Oltre alle scarse garanzie che Legacoop può fornire, si inserisce all’interno della vicenda anche uno scontro tra i sindacati, nella fattispecie Cgil e Usb, che di certo non semplifica il futuro dei 150 lavoratori che attendono tre mensilità arretrate di stipendio. A tutto questo si aggiungerebbero le poche risposte concrete uscite dal tavolo, che vedrebbero una Legacoop poco disposta a ‘metterci la faccia’. Infatti, oltre a cercare di  impedire uno smembramento dei contratti dei lavoratori in più cooperative, Legacoop si impegnerà entro il 20 agosto di verificare tutti i canali possibili per arrivare ad un’erogazione anticipata delle risorse economiche ai lavoratori di Geco.

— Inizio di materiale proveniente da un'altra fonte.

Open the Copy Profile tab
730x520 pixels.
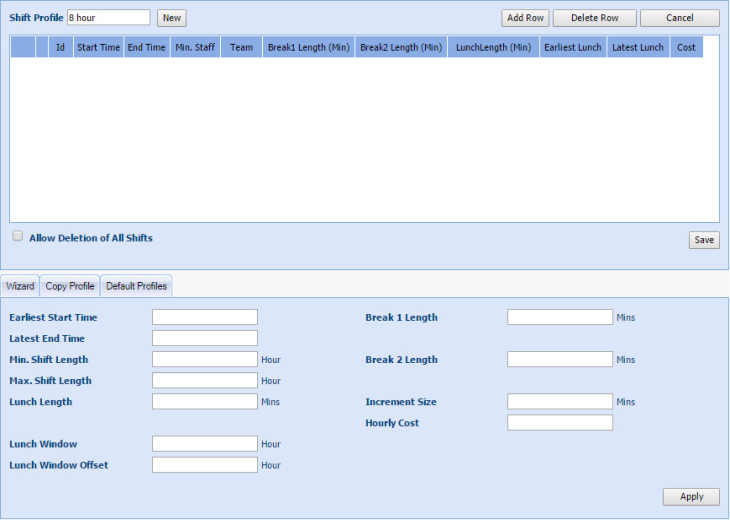[x=70, y=286]
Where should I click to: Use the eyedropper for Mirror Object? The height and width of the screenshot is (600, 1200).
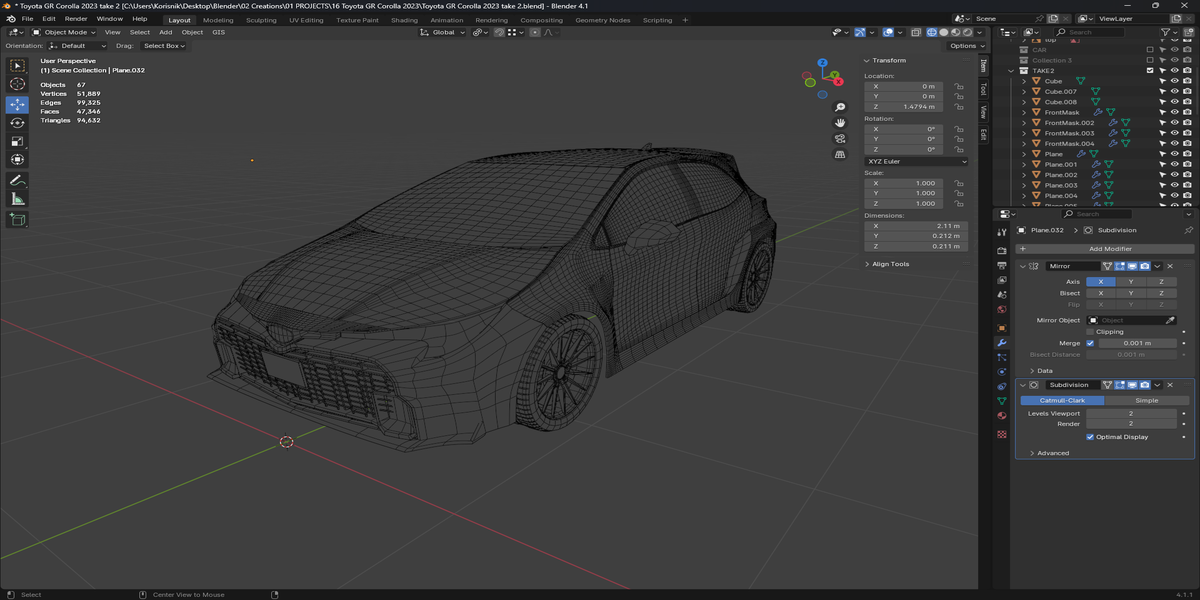[1170, 320]
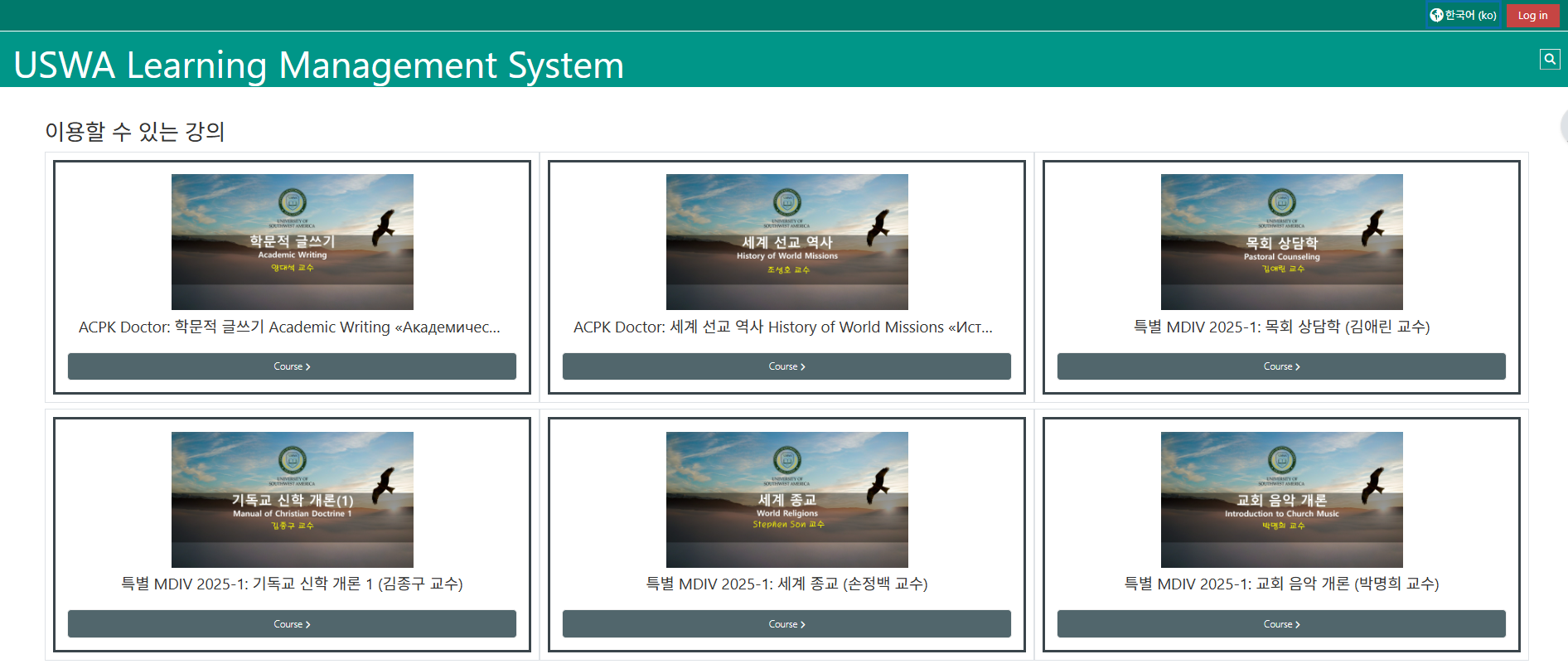Click the Log in button
1568x664 pixels.
coord(1532,15)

“Noi siamo gli unici ad occuparci di questa vicenda anche se Geco non è associata, ma ci chiama a farlo un senso di responsabilità sociale”, afferma la Ballotti, “Per questo cercheremo di fornire le garanzie che siamo in grado di offrire anche se resta il fatto che fin dall’inizio non siamo stati d’accordo sulla nascita di Geco, per modalità e struttura, pur rispettando enormemente gli educatori al suo interno”. Una nascita discussa, ci si chiede allora come mai all’epoca le parti in causa abbiano assistito a quanto avveniva senza intervenire.

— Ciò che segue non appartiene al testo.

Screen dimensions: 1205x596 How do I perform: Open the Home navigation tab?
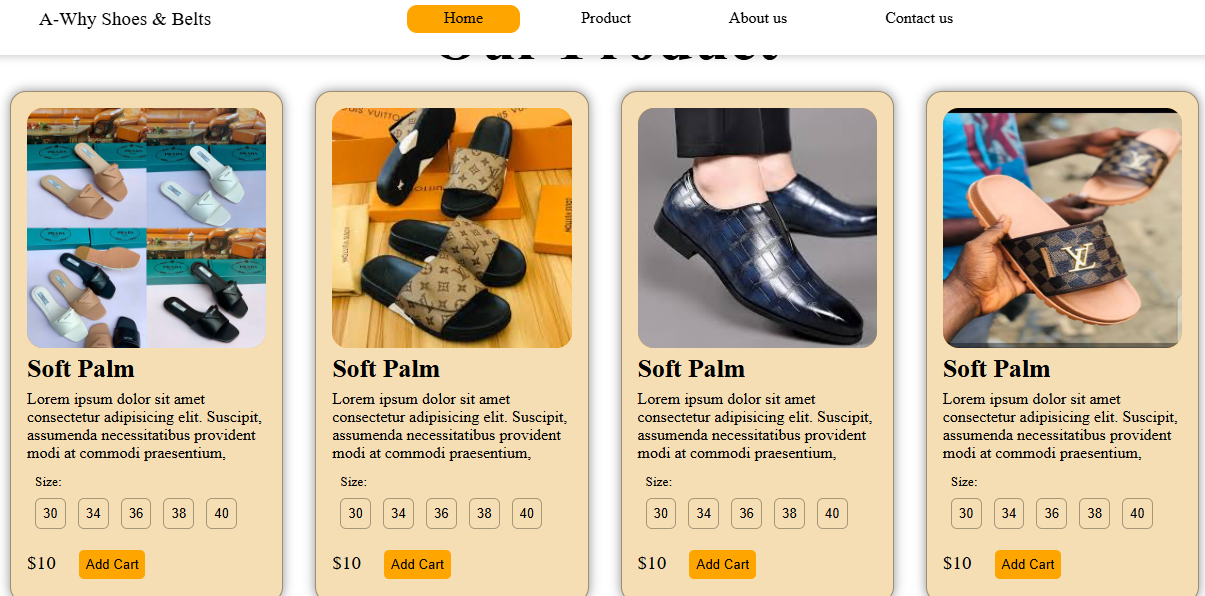pos(463,19)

Marina del Sindacato di base, sembra non essere convinta di quanto proposto da Legacoop: “Ora come ora la situazione resta incerta, e noi non staremo ad aspettare il 20 senza fare nulla. Siamo disposti a scioperare e a chiamare in causa Provincia e Regione pur di dare ai lavoratori entro metà agosto almeno una mensilità di stipendio arretrato”.

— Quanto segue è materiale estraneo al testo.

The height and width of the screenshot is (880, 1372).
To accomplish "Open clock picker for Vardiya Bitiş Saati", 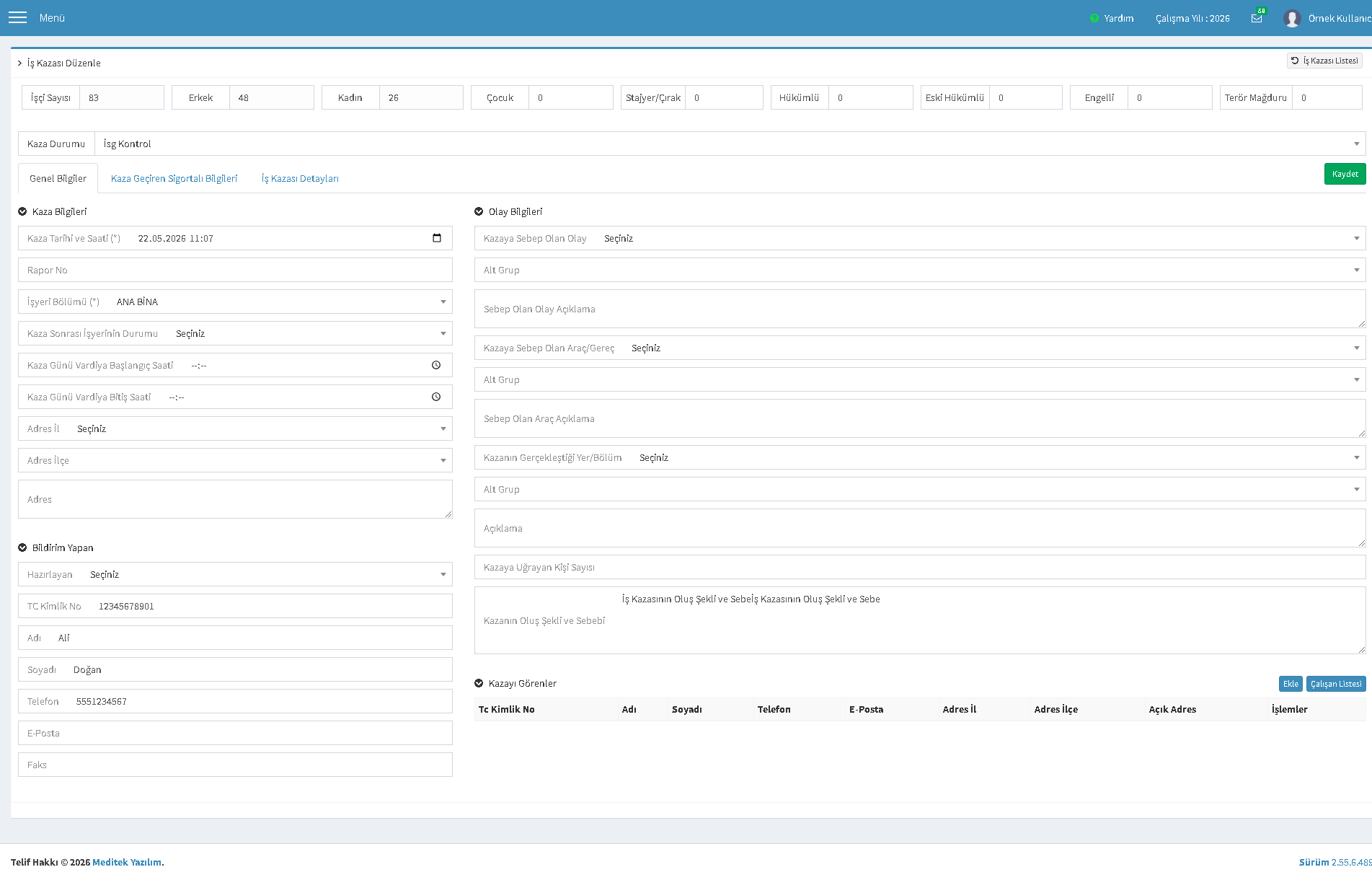I will coord(436,397).
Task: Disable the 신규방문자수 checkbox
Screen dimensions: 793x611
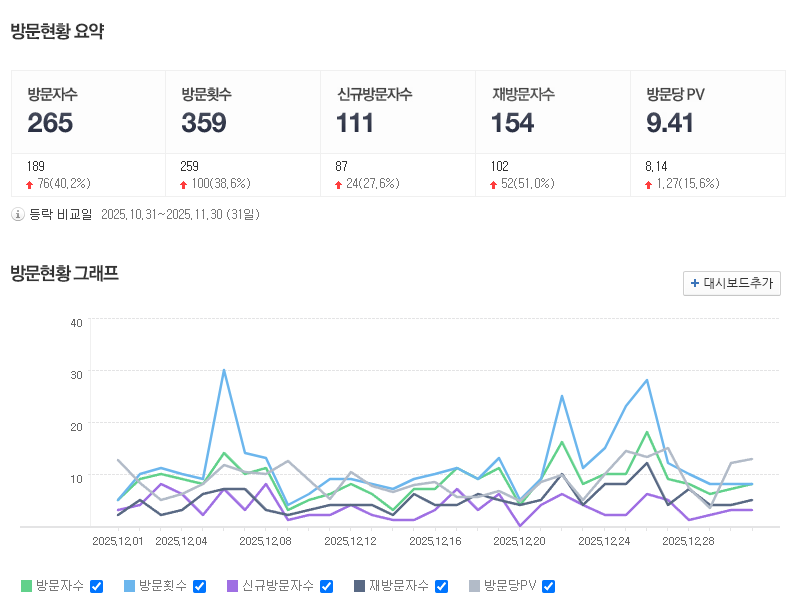Action: pos(326,586)
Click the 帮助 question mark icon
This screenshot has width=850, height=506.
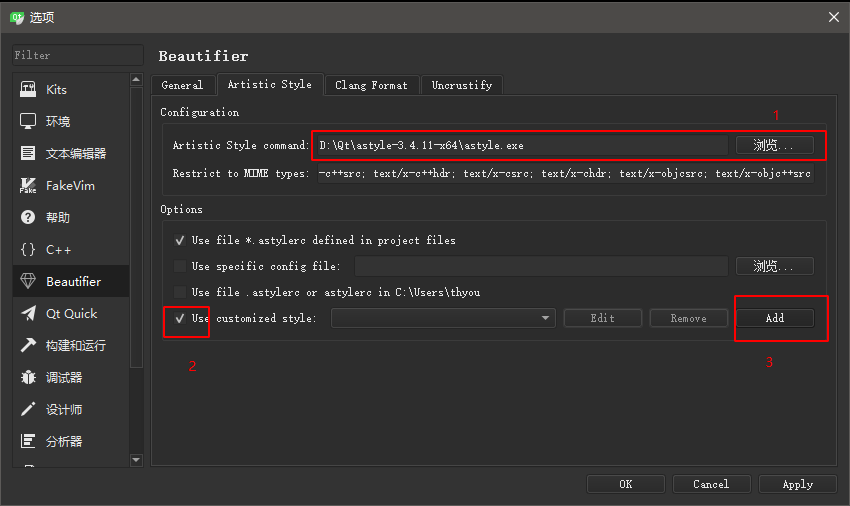coord(28,218)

Diversa la posizione espressa dal delegato Cgil Simone: “A mio avviso l’incontro con Legacoop non è andato male, siamo partiti da uno spirito di forte chiusura e siamo arrivati ad un loro impegno che si dimostrerà concreto o meno entro il 20 agosto”.  Cisl resta vicino all’idea di Cgil: “Attendiamo il 20 agosto e vedremo se riusciremo ad avere delle risposte da Legacoop”.

Nel frattempo si attende anche l’incontro che si svolgerà il 10 di agosto con le cooperative in Ati (Associazione Temporanee di Impresa) per capire la redistribuzione dei servizi Geco all’interno di nuove cooperative, con la speranza dei lavoratori che ciascuno di loro ottenga le garanzie di un contratto unico con una sola cooperativa.

Un altro punto chiave delle vicenda resta la differenza tra stipendio dovuto, ovvero quello arretrato per ben tre mesi, e fondo di garanzia Inps. Come precisa Angela: “Noi rivogliamo indietro tutti i nostri tre stipendi, non accettiamo che ci vengano dati i fondi Inps. Non possono sostituire i soldi che rappresentano un nostro diritto e nemmeno i rimborsi dei servizi. E’ un’elemosina che non accettiamo”. Con questo spirito i lavoratori si stanno unendo, inviando alle varie amministrazioni locali una lettera aperta, arrivata ormai a più di 80 firme, per fare fronte comune contro una situazione lavorativa che ritengono ingiusta.

Dal canto suo l’assessore comunale al welfare, Amelia Frascaroli, da noi interpellata non è mai stata a conoscenza della situazione e a tutt’oggi, in attesa di un prolungato approfondimento sull’argomento, non è ancora intervenuta in merito. Intanto la vicenda, a suon di grida indignate e unioni sindacali poco solide, pare andare avanti con enorme velocità, con l’attesa essenziale quanto dovuta di diritti, che mai come ora, sembrano lontani anni luce dai lavoratori Geco. Si attenderà di vedere se realmente, come afferma Fabio di Usb ‘L’unione dei lavoratori fa la differenza’.